In the Hail VEP forum thread below, duplicate everything from "Now I am interested" down to "access to that?" word for word.

• Given text:
◇ ◇ ◇ ◇ ◇
Sample wise VEP annotation for Rare Variant Disease(Exome) vcf files through hail with my custom databases

My name is Krishna, and I am currently working as a project student in the field of Clinical Genetics, specifically the rare variant disease study of patient exome and whole genome samples.

I have successfully generated VCF files for each patient sample following the GATK best practices workflow, which includes adapter marking, alignment, duplicate marking, base quality score recalibration (BQSR), HaplotypeCaller, and hard filtering.

I am able to annotate these VCF files individually using the VEP docker container with custom databases available, such as Gnomad exomes, Gnomad genomes, Cosmic Mutations, dbSNP, CADD, and others. These databases are relevant for both Grch37 (cache v106) and Grch38 (cache v106) reference genomes.

Now I am interested in annotating these VCF files using the VEP docker container (Variant Effect Predictor) through Hail for scalability purposes.

Although I have reviewed the documentation on using VEP with Hail, I found it difficult to understand and it left me confused. I kindly request your assistance in clarifying the process and guiding me through it.

Thank you in advance for your help.

Using VEP through Hail is not easy (or, really, scalable) unless you’re using a cloud Spark cluster like Google Cloud Dataproc. Do you have access to that?

Thank you for your response, @danking.

Currently, I do not have access to a cloud-based Spark cluster. However, I can obtain access to a basic cluster to set up Hail VEP for initial testing purposes. Later on, I plan to scale up to a larger cluster.

I would appreciate your guidance regarding the HAIL VEP setup and the most suitable cloud service in terms of pricing and ease of access for my specific use case scenario.

Thanks in advance.

I recommend Google Cloud Dataproc. See Hail | Google Cloud Platform

Thank you for your response @danking

I have carefully reviewed the documentation, but as I am not proficient in programming, I find myself facing several difficulties regarding Hail VEP. It would be immensely helpful if you could provide me with a tutorial that specifically addresses the annotation of monogenic rare disease study sample VCF files using Hail VEP.

Alternatively, I would greatly appreciate it if you could arrange a brief paid live session to guide me through the process of using Hail VEP.

Thank you in advance for your kind assistance.

I’m sorry, we do not have the capacity to provide this nature of support. We’re just a small team at a non-profit. Hail is fundamentally a programming language library. You might be better served by a company like DNANeuxs, BC Platforms, or Seven Bridges.

@danking Thank you for the response.

I will try to reach them out.

Thanks again!

Hello @danking,

I hope this message finds you well. I wanted to reach out regarding an issue I encountered while using HAIL VEP on my local server.

Issue: I have successfully run HAIL VEP with the specified parameters and custom database files. However, the output I am receiving is in JSON format, and as a result, the custom databases are not being displayed.

Here are the commands I used:

import hail as hl
hl.init()
◇ ◇ ◇ ◇ ◇
• Given data:
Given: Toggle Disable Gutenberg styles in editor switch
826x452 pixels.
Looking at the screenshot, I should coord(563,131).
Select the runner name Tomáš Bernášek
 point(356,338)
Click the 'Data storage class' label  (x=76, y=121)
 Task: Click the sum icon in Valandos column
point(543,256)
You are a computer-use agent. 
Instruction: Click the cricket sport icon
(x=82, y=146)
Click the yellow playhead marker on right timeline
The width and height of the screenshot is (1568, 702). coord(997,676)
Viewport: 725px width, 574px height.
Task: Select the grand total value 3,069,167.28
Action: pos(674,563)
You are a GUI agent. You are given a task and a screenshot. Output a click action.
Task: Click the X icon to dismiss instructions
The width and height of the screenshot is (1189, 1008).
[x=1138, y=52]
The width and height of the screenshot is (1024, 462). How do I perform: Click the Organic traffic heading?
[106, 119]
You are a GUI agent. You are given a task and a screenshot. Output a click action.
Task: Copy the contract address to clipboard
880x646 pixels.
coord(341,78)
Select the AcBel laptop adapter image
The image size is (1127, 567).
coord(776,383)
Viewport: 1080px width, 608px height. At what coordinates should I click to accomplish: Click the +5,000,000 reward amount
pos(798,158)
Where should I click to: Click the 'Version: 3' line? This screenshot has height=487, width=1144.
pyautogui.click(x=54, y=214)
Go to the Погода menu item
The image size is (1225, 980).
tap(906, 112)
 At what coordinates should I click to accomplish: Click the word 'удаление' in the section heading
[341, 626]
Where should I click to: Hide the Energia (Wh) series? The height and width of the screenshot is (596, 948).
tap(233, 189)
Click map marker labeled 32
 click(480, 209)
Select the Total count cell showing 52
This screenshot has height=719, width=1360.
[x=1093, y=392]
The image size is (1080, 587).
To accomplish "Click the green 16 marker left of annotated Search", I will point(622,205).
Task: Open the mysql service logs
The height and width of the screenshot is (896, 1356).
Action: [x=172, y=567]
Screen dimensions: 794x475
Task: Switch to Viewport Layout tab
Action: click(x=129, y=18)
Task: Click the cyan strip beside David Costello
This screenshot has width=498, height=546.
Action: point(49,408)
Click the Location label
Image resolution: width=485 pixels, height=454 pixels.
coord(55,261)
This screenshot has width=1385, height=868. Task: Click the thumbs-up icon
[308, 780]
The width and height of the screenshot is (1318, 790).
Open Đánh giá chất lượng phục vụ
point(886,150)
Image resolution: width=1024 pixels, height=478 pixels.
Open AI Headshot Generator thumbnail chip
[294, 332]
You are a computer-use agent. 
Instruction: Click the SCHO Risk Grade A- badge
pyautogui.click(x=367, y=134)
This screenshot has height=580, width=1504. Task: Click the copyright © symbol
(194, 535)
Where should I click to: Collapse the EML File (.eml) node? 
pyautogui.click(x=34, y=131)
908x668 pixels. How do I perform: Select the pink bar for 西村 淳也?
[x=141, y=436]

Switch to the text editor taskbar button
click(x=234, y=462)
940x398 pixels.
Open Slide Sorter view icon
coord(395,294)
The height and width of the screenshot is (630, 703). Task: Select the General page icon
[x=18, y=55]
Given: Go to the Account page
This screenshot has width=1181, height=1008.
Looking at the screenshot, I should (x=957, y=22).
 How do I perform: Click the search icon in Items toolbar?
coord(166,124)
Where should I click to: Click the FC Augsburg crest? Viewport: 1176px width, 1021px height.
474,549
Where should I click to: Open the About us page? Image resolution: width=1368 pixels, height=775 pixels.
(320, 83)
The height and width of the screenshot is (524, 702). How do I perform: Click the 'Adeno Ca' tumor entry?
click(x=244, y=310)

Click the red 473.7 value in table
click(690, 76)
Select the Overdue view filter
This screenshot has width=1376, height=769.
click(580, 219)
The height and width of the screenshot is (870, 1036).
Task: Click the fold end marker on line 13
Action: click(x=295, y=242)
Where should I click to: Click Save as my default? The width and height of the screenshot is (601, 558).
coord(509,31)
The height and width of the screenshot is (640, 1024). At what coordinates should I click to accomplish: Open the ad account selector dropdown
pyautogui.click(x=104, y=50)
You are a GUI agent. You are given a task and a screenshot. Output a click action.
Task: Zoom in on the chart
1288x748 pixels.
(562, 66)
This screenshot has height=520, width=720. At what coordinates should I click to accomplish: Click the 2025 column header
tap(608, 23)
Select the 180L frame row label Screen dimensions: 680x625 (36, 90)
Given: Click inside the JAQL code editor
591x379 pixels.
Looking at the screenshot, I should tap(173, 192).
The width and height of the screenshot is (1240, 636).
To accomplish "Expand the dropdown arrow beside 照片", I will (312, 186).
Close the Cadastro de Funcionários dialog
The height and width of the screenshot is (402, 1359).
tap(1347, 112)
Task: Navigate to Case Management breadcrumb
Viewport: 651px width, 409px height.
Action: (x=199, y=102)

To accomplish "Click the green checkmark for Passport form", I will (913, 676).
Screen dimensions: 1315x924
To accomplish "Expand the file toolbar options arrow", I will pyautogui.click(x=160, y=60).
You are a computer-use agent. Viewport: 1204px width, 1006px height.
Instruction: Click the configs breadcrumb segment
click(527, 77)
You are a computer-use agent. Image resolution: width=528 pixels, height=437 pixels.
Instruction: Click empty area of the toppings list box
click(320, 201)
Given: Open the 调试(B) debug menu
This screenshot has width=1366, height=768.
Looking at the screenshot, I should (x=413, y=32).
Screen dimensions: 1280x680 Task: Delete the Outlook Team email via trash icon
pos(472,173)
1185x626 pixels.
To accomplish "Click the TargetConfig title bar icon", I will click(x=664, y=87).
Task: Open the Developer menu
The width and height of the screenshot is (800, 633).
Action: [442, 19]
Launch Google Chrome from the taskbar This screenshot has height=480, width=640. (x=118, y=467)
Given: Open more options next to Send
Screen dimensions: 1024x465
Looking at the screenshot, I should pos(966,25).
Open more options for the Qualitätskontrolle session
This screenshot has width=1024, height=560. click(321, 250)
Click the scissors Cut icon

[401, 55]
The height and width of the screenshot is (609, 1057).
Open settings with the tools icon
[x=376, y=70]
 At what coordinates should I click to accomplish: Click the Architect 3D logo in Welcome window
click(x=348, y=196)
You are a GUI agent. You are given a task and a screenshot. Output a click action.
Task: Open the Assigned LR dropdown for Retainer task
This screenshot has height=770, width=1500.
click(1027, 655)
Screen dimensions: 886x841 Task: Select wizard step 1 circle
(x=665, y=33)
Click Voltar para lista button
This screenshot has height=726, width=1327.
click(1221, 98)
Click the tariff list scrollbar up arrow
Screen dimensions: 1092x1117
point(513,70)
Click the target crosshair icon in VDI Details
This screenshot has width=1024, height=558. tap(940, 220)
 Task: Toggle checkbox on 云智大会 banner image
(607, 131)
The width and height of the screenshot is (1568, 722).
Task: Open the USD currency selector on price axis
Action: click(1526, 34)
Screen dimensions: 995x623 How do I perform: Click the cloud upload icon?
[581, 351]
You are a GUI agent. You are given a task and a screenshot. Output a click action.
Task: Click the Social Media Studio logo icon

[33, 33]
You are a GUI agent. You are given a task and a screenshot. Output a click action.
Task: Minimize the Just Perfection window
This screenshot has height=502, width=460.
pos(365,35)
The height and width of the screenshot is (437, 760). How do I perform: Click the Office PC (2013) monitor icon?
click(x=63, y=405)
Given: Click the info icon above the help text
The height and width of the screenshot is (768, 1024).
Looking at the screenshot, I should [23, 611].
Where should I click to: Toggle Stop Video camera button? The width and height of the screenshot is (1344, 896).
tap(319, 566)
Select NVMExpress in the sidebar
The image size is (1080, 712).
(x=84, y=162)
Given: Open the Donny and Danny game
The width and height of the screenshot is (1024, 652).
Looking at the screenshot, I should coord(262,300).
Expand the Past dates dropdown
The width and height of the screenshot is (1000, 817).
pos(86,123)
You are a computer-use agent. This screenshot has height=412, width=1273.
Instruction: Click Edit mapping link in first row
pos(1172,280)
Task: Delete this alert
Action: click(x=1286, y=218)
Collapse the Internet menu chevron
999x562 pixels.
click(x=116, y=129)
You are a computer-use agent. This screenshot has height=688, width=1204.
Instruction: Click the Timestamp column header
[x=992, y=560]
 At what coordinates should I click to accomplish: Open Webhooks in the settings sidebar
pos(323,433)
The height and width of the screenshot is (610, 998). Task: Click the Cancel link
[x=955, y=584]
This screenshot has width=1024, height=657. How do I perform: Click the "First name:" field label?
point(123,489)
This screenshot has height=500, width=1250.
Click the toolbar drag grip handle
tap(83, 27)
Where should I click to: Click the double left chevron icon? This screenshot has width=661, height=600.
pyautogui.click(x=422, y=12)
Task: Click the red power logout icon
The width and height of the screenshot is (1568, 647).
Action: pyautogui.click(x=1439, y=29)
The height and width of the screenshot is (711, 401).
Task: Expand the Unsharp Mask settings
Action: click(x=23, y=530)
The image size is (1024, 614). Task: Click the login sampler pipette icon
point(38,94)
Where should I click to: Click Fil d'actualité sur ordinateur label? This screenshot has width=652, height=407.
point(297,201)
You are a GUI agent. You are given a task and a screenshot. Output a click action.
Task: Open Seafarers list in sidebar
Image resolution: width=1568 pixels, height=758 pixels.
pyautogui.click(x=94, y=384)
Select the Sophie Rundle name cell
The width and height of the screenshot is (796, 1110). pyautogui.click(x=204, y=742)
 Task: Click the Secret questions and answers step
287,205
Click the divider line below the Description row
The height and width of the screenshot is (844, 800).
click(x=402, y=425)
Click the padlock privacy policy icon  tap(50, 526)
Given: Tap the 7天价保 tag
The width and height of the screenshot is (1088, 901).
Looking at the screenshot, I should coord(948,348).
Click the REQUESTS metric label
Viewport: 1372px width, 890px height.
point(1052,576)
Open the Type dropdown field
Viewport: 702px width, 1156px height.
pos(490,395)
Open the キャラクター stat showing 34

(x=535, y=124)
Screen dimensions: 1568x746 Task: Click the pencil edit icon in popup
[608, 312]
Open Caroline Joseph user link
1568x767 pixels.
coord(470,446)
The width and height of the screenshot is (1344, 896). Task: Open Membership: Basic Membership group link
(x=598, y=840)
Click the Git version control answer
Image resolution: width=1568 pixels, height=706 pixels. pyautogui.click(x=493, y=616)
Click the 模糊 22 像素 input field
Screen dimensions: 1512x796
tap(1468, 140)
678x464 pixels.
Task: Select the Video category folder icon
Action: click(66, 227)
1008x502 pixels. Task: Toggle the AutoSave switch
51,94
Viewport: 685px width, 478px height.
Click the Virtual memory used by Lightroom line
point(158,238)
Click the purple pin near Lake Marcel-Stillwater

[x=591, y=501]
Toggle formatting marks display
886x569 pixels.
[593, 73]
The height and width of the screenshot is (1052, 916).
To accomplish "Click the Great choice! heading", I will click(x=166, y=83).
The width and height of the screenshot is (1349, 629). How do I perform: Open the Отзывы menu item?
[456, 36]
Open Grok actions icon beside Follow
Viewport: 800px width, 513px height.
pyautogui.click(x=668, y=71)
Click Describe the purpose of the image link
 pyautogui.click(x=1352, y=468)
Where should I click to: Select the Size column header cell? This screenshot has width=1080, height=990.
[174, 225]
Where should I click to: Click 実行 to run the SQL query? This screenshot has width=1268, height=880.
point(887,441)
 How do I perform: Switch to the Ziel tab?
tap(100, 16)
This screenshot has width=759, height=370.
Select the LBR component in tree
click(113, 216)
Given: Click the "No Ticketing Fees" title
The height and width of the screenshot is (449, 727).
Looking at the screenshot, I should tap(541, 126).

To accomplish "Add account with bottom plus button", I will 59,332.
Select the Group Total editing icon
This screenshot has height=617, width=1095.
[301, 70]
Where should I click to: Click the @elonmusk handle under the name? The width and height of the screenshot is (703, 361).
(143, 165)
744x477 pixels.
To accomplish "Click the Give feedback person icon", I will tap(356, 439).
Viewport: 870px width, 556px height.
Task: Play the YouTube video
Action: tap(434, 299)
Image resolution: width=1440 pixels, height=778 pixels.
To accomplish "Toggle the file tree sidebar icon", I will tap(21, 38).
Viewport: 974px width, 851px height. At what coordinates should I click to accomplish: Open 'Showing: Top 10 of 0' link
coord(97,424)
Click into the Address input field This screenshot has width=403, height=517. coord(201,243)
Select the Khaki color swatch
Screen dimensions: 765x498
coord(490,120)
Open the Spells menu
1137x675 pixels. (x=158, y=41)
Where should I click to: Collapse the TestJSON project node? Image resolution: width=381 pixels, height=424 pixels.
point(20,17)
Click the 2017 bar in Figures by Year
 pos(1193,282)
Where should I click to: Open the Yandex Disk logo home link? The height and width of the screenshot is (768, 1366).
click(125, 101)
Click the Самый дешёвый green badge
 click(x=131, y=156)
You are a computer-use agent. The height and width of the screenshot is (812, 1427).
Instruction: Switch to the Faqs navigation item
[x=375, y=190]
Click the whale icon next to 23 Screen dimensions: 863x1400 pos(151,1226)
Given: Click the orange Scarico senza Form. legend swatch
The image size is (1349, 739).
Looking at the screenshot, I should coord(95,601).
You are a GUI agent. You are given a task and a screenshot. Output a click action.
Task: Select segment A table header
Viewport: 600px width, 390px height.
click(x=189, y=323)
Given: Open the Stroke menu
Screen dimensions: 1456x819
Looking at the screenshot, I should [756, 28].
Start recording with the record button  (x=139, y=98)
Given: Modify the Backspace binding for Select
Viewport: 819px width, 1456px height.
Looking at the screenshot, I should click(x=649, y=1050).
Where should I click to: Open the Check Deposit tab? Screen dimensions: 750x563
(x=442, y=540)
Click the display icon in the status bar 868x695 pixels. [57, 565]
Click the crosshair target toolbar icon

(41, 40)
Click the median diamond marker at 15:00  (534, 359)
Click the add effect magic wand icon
◇ ◇ ◇ ◇ ◇
• Solution to the problem:
Now I am interested in annotating these VCF files using the VEP docker container (Variant Effect Predictor) through Hail for scalability purposes.

Although I have reviewed the documentation on using VEP with Hail, I found it difficult to understand and it left me confused. I kindly request your assistance in clarifying the process and guiding me through it.

Thank you in advance for your help.

Using VEP through Hail is not easy (or, really, scalable) unless you’re using a cloud Spark cluster like Google Cloud Dataproc. Do you have access to that?